● DATA LINES:
•••••

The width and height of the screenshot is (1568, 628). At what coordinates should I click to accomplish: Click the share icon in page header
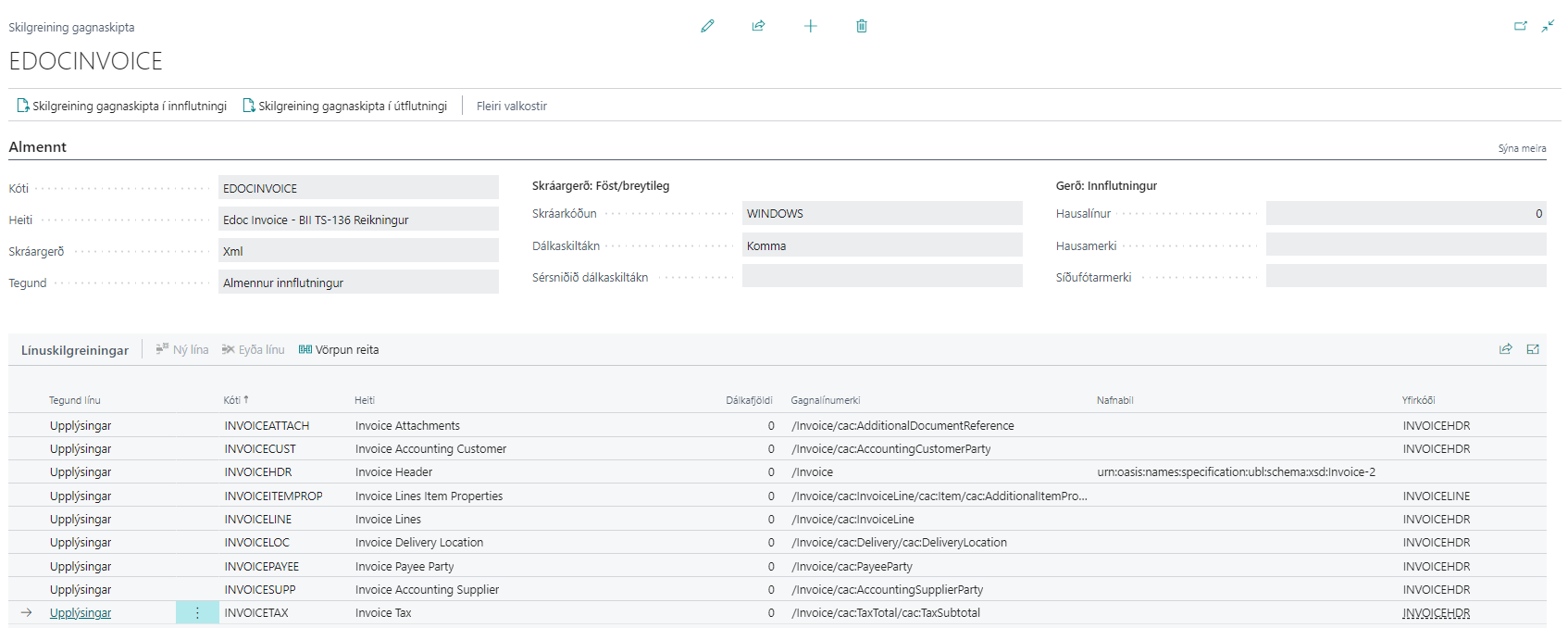[758, 26]
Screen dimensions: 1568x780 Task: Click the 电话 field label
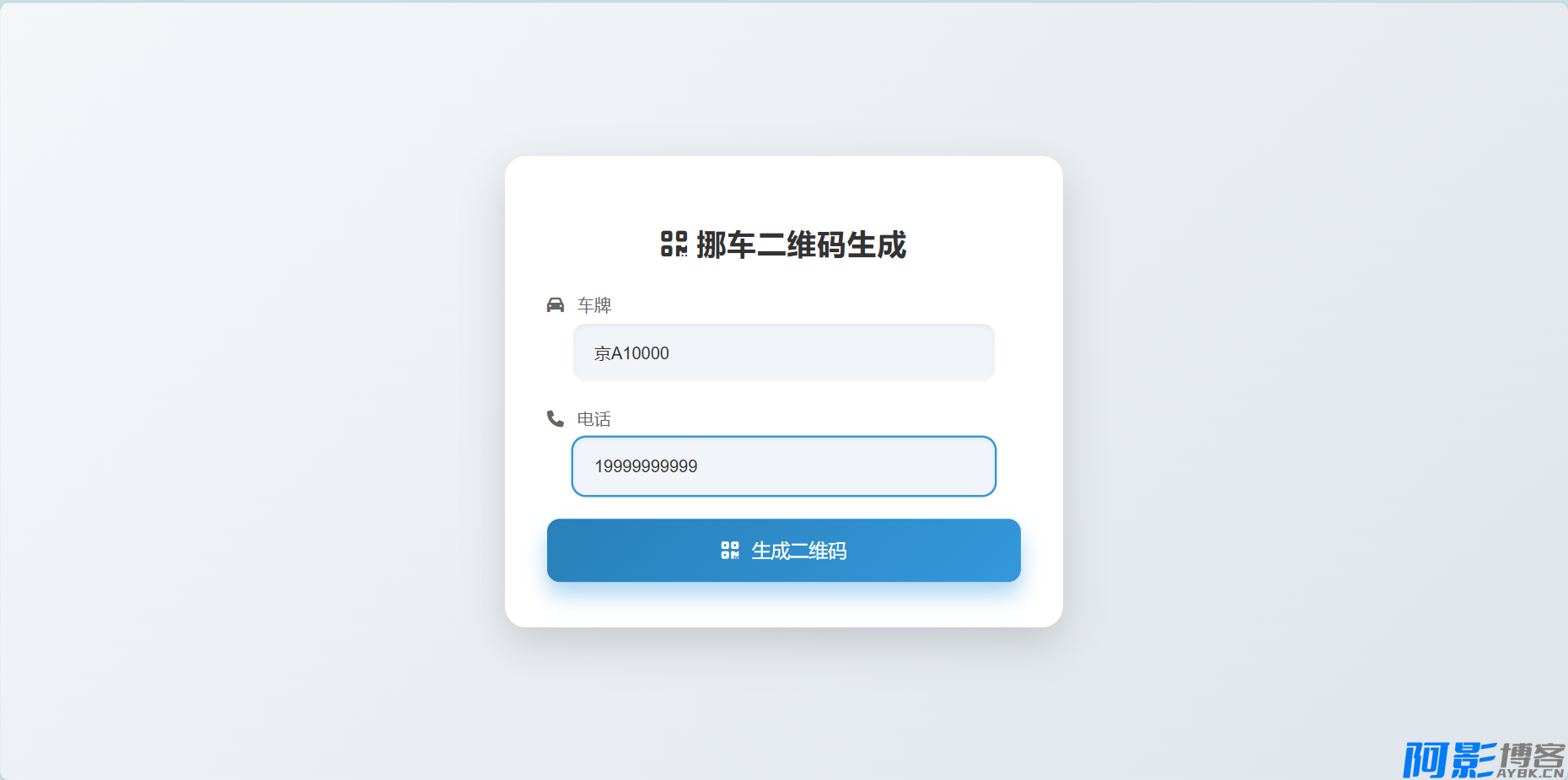click(593, 419)
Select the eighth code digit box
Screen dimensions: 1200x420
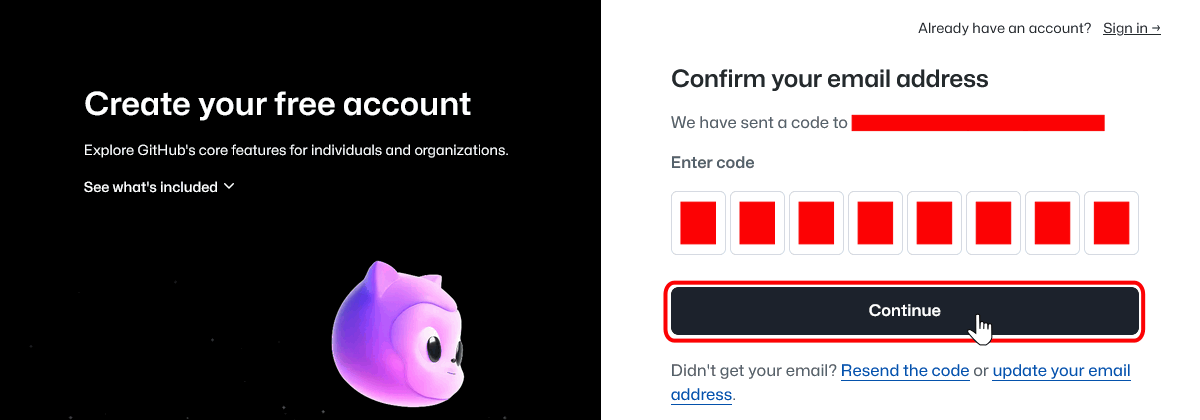(1111, 223)
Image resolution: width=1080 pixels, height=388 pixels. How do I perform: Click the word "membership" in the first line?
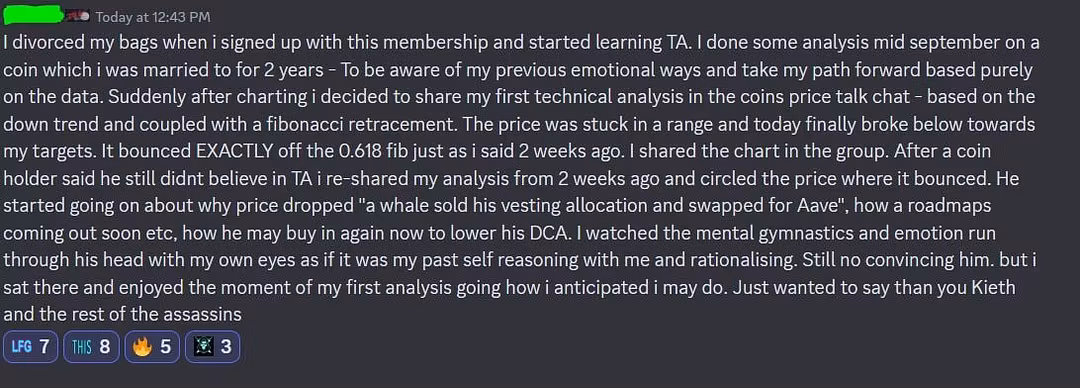coord(428,43)
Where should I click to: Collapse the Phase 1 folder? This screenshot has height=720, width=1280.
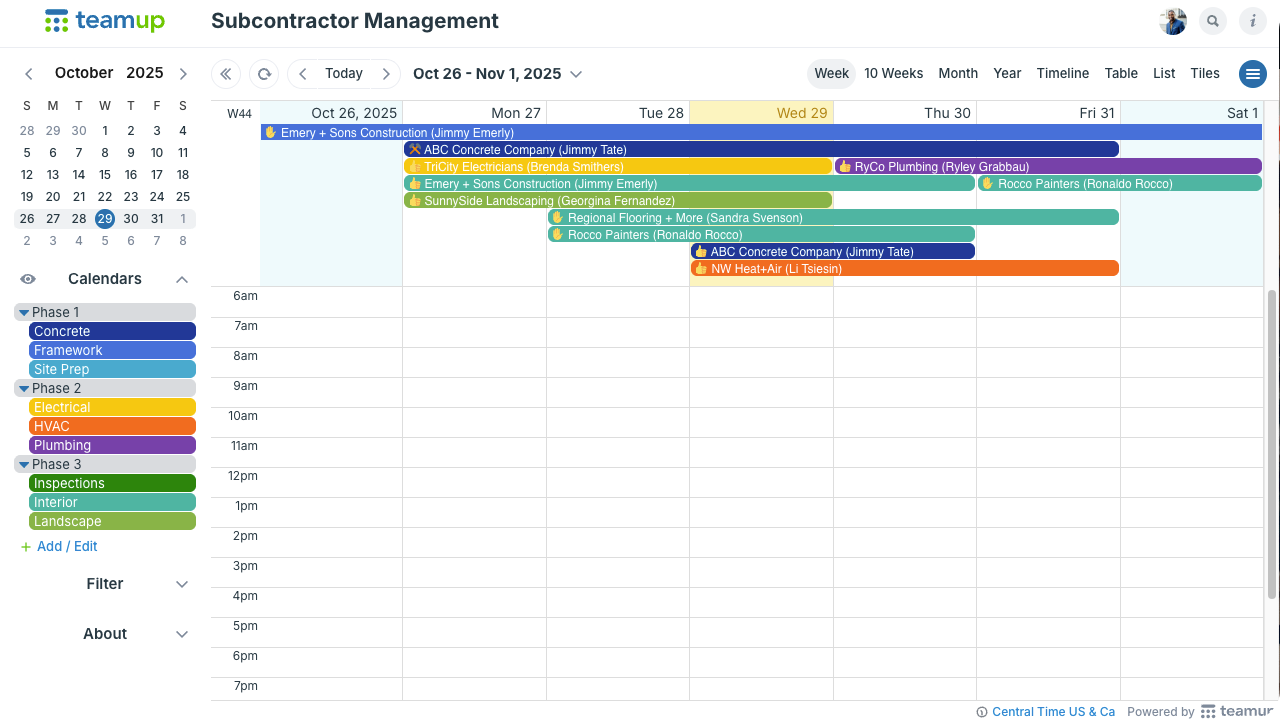click(25, 313)
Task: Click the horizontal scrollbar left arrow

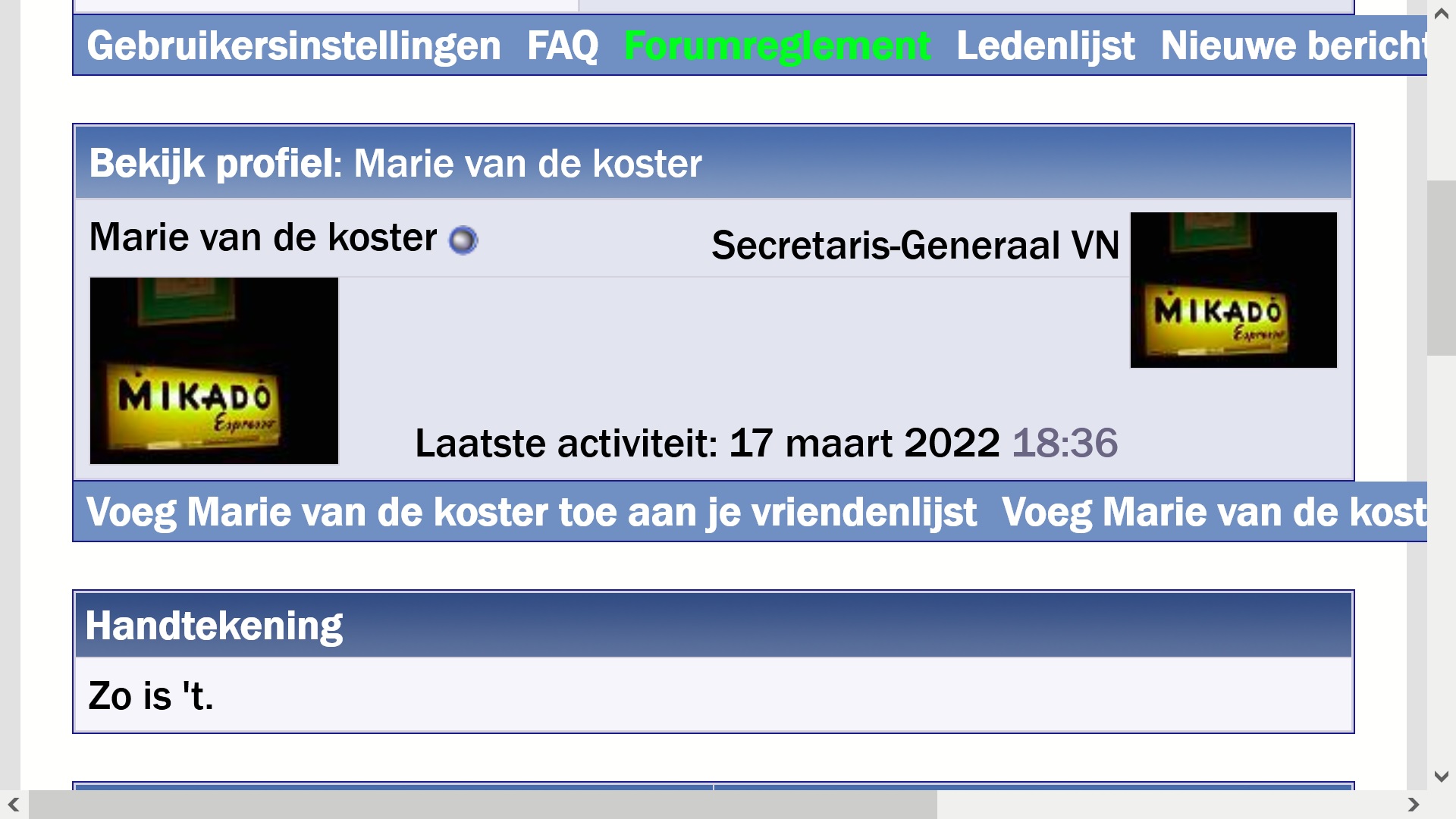Action: [14, 805]
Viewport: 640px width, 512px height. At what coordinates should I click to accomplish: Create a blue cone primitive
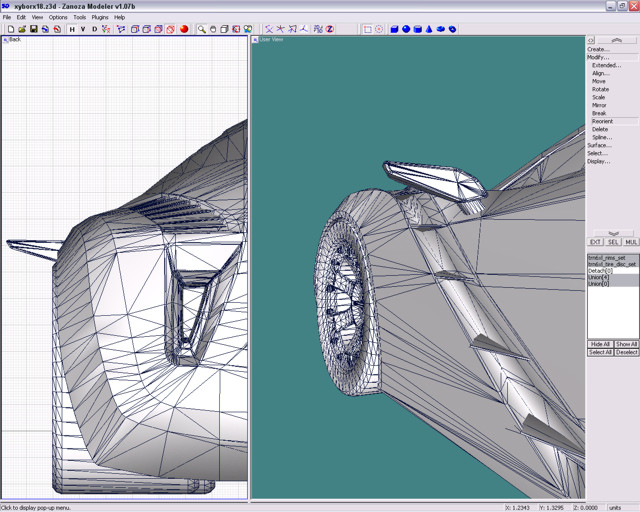tap(430, 29)
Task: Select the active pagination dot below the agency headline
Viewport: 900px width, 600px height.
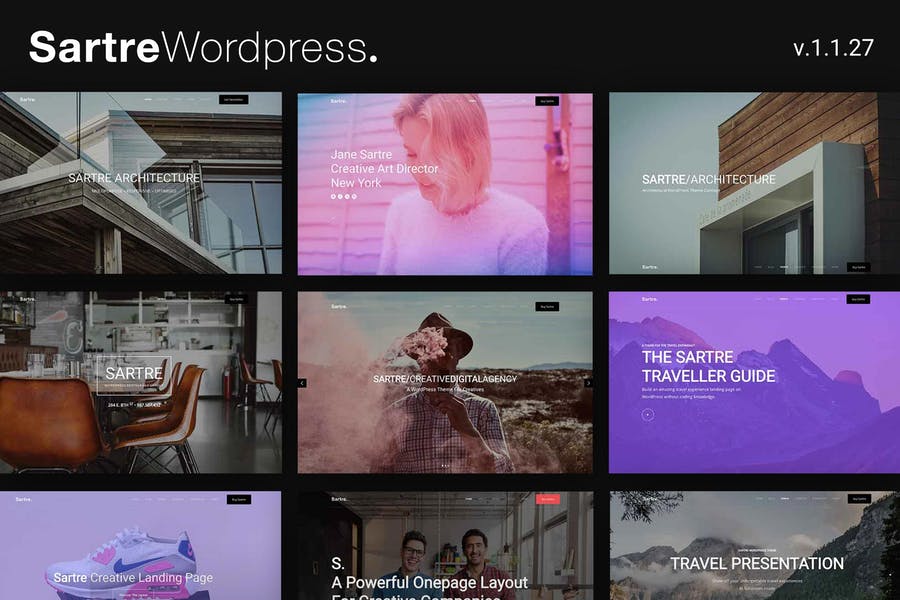Action: pyautogui.click(x=443, y=465)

•••••

Rewrite the material as a numbered list, from the line containing "Viewport: 640px width, 512px" through the end of the material, both ends included. Skip any blank lines and leave the pictures out.

1. Viewport: 640px width, 512px height. At what coordinates should I click to accomplish: Create a blue cone primitive
2. tap(430, 29)
3. Task: Select the active pagination dot below the agency headline
4. Viewport: 900px width, 600px height.
5. Action: pyautogui.click(x=443, y=465)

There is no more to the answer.